Ruth welcomed everyone with little background on Monforte, especially our values. What impressed me most was hearing Ruth talk about how Monforte is a company built on relationships and how our relationship with farmers supplying our milk is no less important than our relationship with our CSA subscribers.
Neville described Monforte’s vision – to make the best cheese in North America. And in bringing that vision to life, we hope to help create a more sustainable agriculture, sustainable farms, good farm practices, protect and improve soil resulting in better nutrition and a healthier consumer.
And because all these things are embodied in raw milk cheese, our goal is to make raw cheese as well.

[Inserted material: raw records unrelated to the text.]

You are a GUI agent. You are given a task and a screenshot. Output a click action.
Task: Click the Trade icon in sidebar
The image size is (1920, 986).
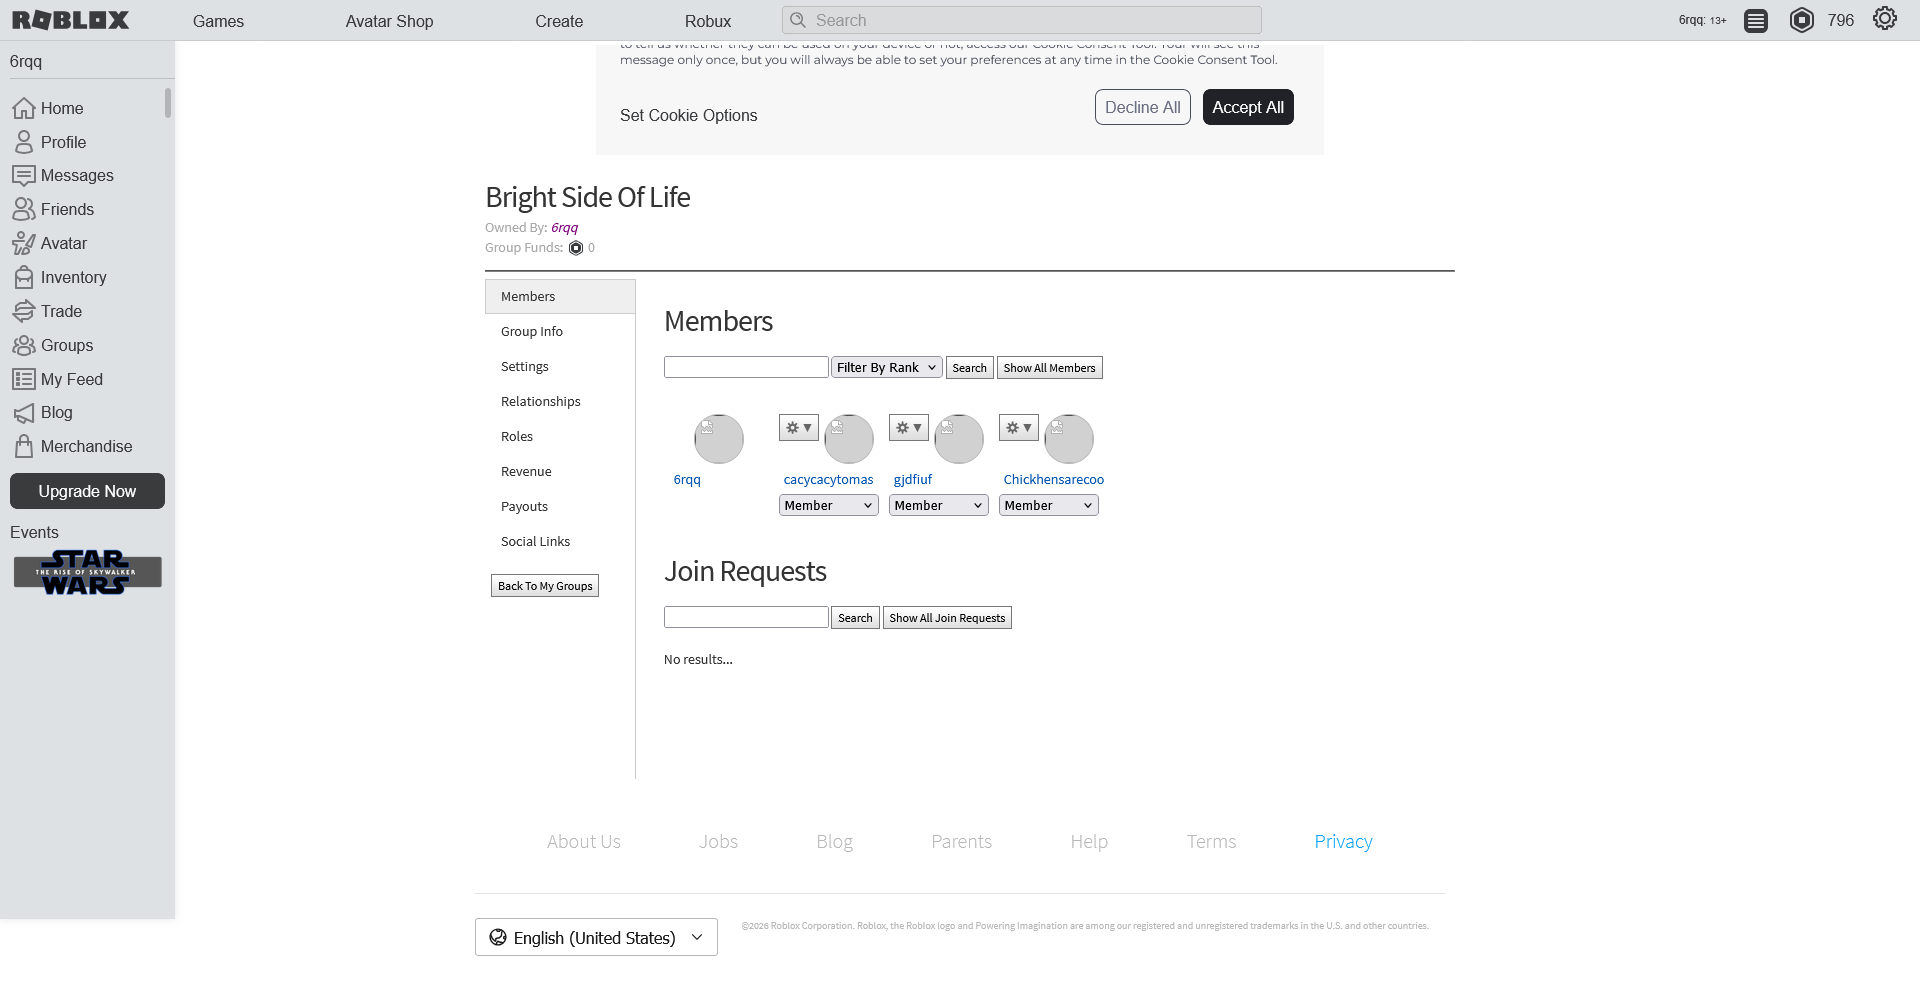[x=24, y=311]
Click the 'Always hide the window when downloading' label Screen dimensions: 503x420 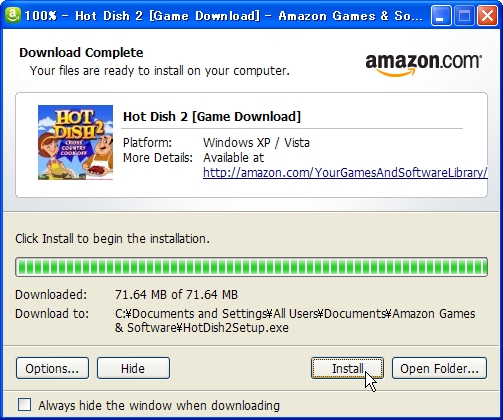pyautogui.click(x=159, y=406)
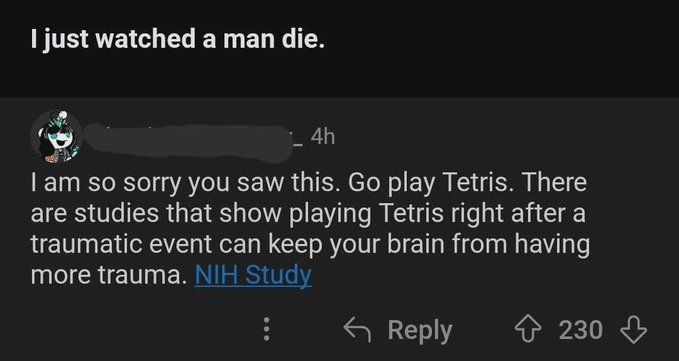
Task: Open the NIH Study link
Action: [253, 275]
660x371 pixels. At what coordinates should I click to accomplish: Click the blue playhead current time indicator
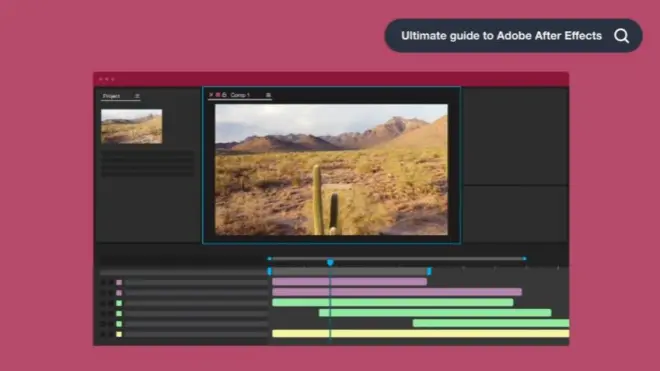pyautogui.click(x=330, y=263)
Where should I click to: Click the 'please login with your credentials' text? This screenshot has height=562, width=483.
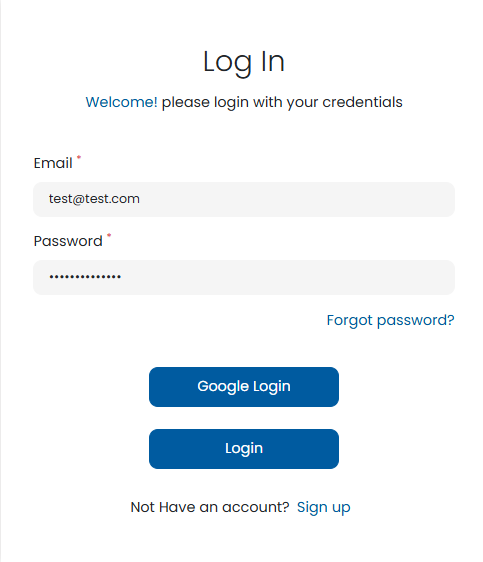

Some of the farmers at the meeting were conventional dairy farmers, others had once milked sheep and wanted to have a flock again, still others wanted their own herd but couldn’t afford it so they were milking someone else’s. We told them we were only interested in seasonal milk, that the females would have to suckle their young for a month before we started taking the milk, that we wanted the animals pasteur-fed and not grain-fed, that we wanted the animals to be raised humanely so they were calm enough to give their milk and not jabbed twice a day with oxytocin to let their milk down.
We also talked about disease and yield and organic vs conventional dairy farming.
It was hard to gauge the farmers’ reactions. One asked why on earth we didn’t want him to milk all year ‘round (we get this question a lot). Our answer is simple: it’s more natural, everyone, including farmers, is entitled to a rest; and it’s more economical to pasture feed the animals and then let them eat dried hay and grass in the winter and not feed them with high protein feed to keep their milk production high.
At the end of the after-meeting chat, Ruth had a plan to visit one farm which seemed to fit our criteria. She figures she may have to go farm to farm to find others, and she’ll do it too. We believe these farms are out there and we’ll find them.
And when the milk starts to flow in February or so, we’ll start making cheese.